Rowe now runs a foundation to promote education in skilled trades that don't typically require a college education, and he founded a whiskey distillery named after his grandfather, among other things.

The last fact I learned from Salena Zito's piece on Rowe that appears in the Washington Examiner.

It was interesting to learn that the man who has done more than anyone else I can think of to help us gain an appreciation -- if not outright affection -- for ordinary work experienced aimlessness himself at one point:
Rowe.jpg
Image by Reason TV, via Wikimedia Commons, license.
Rowe's foray into our living rooms began when his mother called him one day and said only what a mother can say to a grown son when they know there is more purpose to him other than freelancing his way through life. She said, "Gee wouldn't it be great if before your grandfather died, he turned on the TV and saw you doing something that looked like work."

Within 24 hours, he was trying to fix a sewer in San Francisco, covered in human feces, and after a lot of hard selling, few people at the time were looking for a show that was a love letter to hard work.
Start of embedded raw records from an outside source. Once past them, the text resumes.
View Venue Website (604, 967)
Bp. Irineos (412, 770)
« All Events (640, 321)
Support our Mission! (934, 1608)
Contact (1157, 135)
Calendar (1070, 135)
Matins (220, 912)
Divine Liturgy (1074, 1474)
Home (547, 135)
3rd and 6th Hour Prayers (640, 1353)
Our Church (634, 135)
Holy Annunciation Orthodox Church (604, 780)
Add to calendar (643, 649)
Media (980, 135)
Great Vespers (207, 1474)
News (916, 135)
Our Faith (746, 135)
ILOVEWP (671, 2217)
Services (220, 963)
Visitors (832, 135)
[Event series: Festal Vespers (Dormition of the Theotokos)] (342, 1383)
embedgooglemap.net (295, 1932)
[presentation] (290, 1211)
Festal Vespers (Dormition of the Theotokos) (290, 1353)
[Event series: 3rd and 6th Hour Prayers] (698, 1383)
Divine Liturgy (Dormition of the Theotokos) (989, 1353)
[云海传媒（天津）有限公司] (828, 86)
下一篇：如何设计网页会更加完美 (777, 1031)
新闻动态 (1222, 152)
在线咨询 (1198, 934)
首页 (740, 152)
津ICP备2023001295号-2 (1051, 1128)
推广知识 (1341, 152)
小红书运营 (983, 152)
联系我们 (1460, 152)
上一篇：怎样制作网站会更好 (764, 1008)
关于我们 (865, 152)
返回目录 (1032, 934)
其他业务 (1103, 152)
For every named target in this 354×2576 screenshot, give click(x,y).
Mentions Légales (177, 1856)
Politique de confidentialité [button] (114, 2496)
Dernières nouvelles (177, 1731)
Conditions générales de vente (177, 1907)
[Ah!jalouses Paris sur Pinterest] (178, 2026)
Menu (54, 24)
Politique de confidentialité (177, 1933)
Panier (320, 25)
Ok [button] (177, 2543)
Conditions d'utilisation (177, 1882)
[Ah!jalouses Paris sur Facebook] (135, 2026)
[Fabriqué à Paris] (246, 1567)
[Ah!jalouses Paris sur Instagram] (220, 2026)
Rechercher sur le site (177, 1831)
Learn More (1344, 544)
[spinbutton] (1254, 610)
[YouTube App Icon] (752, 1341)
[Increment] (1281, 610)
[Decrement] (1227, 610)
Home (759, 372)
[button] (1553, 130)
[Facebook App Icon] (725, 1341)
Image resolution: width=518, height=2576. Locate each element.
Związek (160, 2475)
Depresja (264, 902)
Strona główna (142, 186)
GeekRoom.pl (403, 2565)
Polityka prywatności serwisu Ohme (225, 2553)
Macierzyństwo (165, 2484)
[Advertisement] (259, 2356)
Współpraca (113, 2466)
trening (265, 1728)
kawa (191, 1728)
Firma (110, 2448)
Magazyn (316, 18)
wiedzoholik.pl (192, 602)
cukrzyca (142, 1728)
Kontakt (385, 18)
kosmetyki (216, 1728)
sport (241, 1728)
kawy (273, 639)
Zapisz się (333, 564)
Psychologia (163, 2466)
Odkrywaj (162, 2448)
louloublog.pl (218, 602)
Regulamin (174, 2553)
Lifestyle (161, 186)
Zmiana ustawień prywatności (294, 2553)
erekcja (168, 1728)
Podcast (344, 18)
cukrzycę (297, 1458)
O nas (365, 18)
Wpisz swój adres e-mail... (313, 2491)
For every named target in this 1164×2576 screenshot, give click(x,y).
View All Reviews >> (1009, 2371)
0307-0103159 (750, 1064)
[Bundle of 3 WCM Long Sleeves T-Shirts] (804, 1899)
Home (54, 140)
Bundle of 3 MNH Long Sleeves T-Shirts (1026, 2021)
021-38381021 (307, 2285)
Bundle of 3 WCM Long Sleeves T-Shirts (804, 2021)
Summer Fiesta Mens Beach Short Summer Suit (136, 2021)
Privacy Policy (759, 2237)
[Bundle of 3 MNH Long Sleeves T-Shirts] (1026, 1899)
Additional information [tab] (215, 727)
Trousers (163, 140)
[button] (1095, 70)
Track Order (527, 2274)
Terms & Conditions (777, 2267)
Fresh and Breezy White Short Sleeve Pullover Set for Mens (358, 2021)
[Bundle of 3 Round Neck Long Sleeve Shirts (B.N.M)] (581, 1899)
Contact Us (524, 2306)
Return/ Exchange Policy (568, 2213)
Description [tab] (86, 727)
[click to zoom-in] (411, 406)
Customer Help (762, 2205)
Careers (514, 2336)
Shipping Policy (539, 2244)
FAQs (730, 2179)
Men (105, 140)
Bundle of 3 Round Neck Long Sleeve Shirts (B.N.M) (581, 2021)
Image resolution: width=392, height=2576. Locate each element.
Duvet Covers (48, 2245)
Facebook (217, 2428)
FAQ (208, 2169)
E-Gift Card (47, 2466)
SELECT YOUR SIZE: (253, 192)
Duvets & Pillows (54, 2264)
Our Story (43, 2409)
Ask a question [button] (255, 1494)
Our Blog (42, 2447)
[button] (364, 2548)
Nonetheless, it soon became the basis of his hit show Dirty Jobs, which spent nine years filling a void no one knew was missing in American culture: a love and respect for honest hard work.

It was a project Discovery wasn't really married to, sort of a one-off. They had only ordered three episodes, and Rowe had no expectation they would take it any further, and then something remarkable happened: The pilot episode attracted thousands of letters from viewers who loved it.
Zito calls Rowe the unofficial working man's evangelist after telling his story so far, and while that is apt, it doesn't quite go far enough.

I would describe Rowe as an adventurer.

There is something about Rowe's start that makes perfect sense to me: Perhaps his mother's nudge helped him realize he had stagnated or was missing something.

Whatever the case, he explored the world a bit before he really got going, with those Dirty Job pilots reminding me of a vastly accelerated and wider-ranging, yet condensed, "wrong job" experiment.

It is impossible to spend any time around Mike Rowe, even at a distance, without ending up an adventure of one kind or another. Perhaps this is the greatest lesson he teaches -- to become able to see the wonders all around us at the small price of taking the time to appreciate them as such.